ギンブナが乾燥環境における体色変化する現象に関する研究
ギンブナ(Carassius auratus langsdorfii)は日本全域で生息しているフナ属魚類の1亜種である。
ギンブナの体色はオリーブ色を基調として背側は褐色、腹側は銀白色をしている。フナ類のもつ色素胞は黒色素胞、赤色素胞、黄色素胞、白色素胞、虹色素胞の5種類が確認されており、体色が茶色や褐色に見える皮膚は黒色素胞と黄色素胞の共存効果による。黄色い点状の構造として見られる。

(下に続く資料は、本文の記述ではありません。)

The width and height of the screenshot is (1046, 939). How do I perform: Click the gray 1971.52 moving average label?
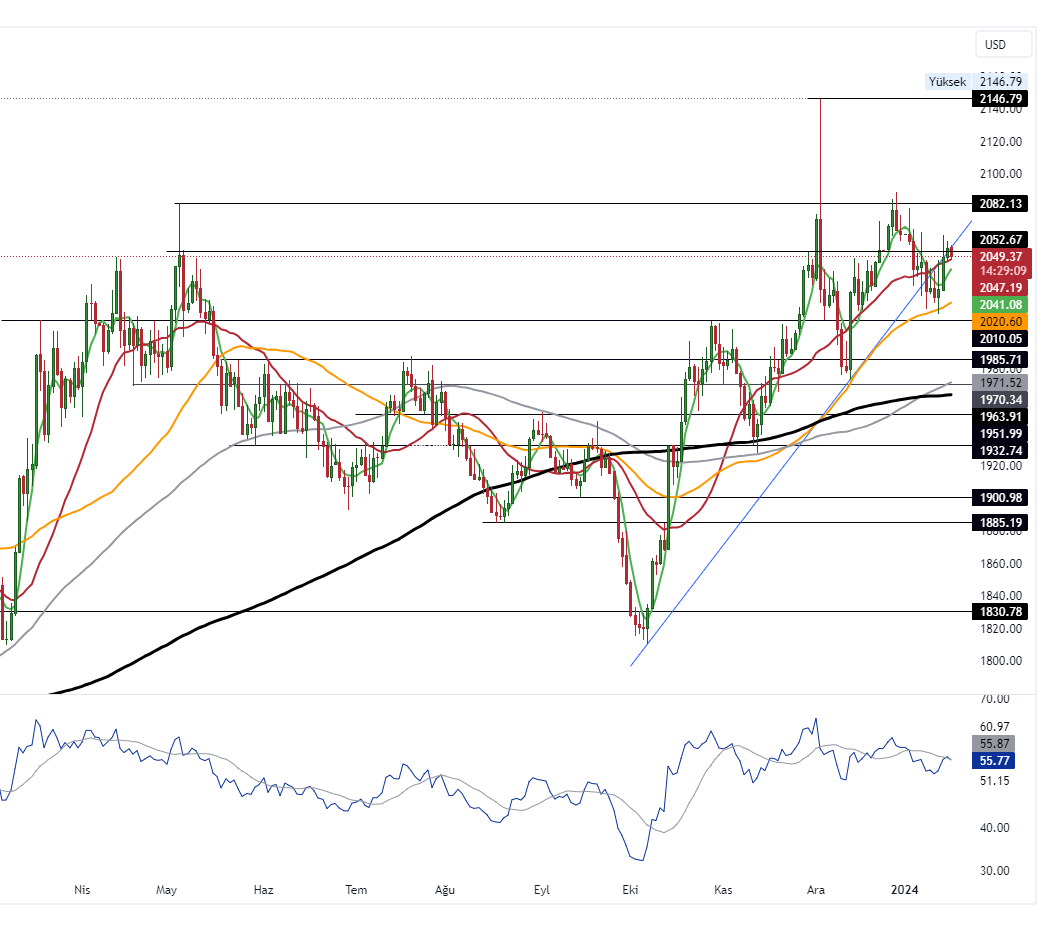pyautogui.click(x=1001, y=383)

しかし、以前、用水路で死亡していた個体を観察した所、体色が青く変色していた。また、自宅の水槽から飛び出した個体も体色が青く変色する事例がある。
そして、驚くことに青く変色後も水槽に戻したところ、長期間生存した個体も存在している。
この現象について詳しい研究はされていないのが現状である。そこで本研究では青色になる現象に乾燥環境が影響していると着目し、乾燥による影響から体色に差が生じるかを調べることを目的とした。
そのままでは生物倫理の背く可能性が生じる為、供試魚を麻酔処理した後、時間経過ごとに写真を撮影しそのデータを画像解析ソフトにより分析する。
また、実験前と後で鱗の細胞にどのような変化が起きるかを調べるため、顕微鏡観察を行う。
材料と方法
供試魚
品種 :ギンブナ(Carassius auratus langsdorfi)
年齢 :当歳及び2歳
体長 :5〜10cm
以上の個体を10尾飼育する予定である。
飼育
水槽㈰ :60×30×36cm(水量約60L)のガラス水槽1台
水槽㈪ :30×20×20cm(水量約12L)のガラス水槽1台
研究室の飼育室にて場所を借り、実験個体の飼育を行なっていました。
飼育室内は常時空調を保っており、水温 は21℃前後に保っていました。
試薬 :食塩(財団法人塩事業センター)
:グリーンF リキッド(日本動物薬品株式会社)
水槽㈰にギンブナ10尾収容していました。
実験期間中は1日に1回、それ以外は週4日、1日2回の頻度で給仕を行う。
エアレーションも飼育期間を通して行う。週に一度、全水量の約1/3を換水を行う。
導入及び治療
ギンブナの導入時は水槽㈪にて0.9%の生理食塩水による食塩浴を3日間行う。
実験終了魚及び病魚は0.9%食塩浴及びグリーンF(日本動物薬品株式会社)による薬浴を行う。
薬浴中は絶食とし、薬浴後は全換水を行う。
麻酔
実験開始時及び写真撮影時は麻酔を実施する。
麻酔薬はメタアミノ安息香酸エチル・スルホン酸塩。これを200mg/Lの濃度で用いる。
5分前後浸漬し、鰓の静止が確認できた時点で取り出す。
鱗の摘出
実験個体の鱗を摘出して同じく時間経過によって変化を観察する。
摘出する鱗は背側と腹側を4枚ずつヘラを用いて剥ぎ取る。
摘出した鱗は2枚は水を張ったシャーレに、残る2枚は空のシャーレに入れる。
時間経過ごとに写真を取り、そのうち1枚は顕微鏡観察を行う。
体色及び鱗の写真撮影
使用機材:デジタルミラーレス一丸カメラ OlYMPUS E-M1 レンズ :OLIMPUS:M.ZUIKO DIGITAL 17mm F2.8 (焦点距離34mm相当)
20w蛍光灯下で撮影を行う。ギンブナを水槽から取り出し麻酔をかけた後、キムワイプで体表の水分を軽くふき取った後、1時間毎にデジタルカメラ(OlYMPUS E-PM1)で撮影を行う。
デジタルカメラの設定はF値を5.6、iso感度を200、ホワイトバランスを蛍光灯、オートフォーカス有効で被写体から34cm以上離して撮影する。
体色の数値化
ギンブナを麻酔をかけてから1時間毎に6時間後まで撮影する。
撮影によって得られた画像データをコンピュータに取り込み、ImageJにより解説した。
すなわちImageJにより、測定範囲を指定しAnalyzeからMeasureを選択し、範囲内のシングル強度を平均値を算出して記録する。
顕微鏡で観察
実験開始時と終了時に顕微鏡を用いて色素法の観察する。
乾燥により赤色素胞と黄色素胞が変化するか観察を行う。実験の前後で鱗全体の虹色素胞がどのように変化するかも観察を行う。
仮説
今回の結果により体色が青く変化した場合、表皮上の色素胞の赤色素胞と黄色素胞が自然死したのであると仮説が立てられる。そのため、実際に鱗を顕微鏡で2種の色素胞の有無を観察する。
また、麻酔をかけることによりに体色が変化しない可能性がある。
これは供試魚にストレスが掛からないためではないかと考えられる。
詳しいストレスの内容がわからないため、結果を待つことにする。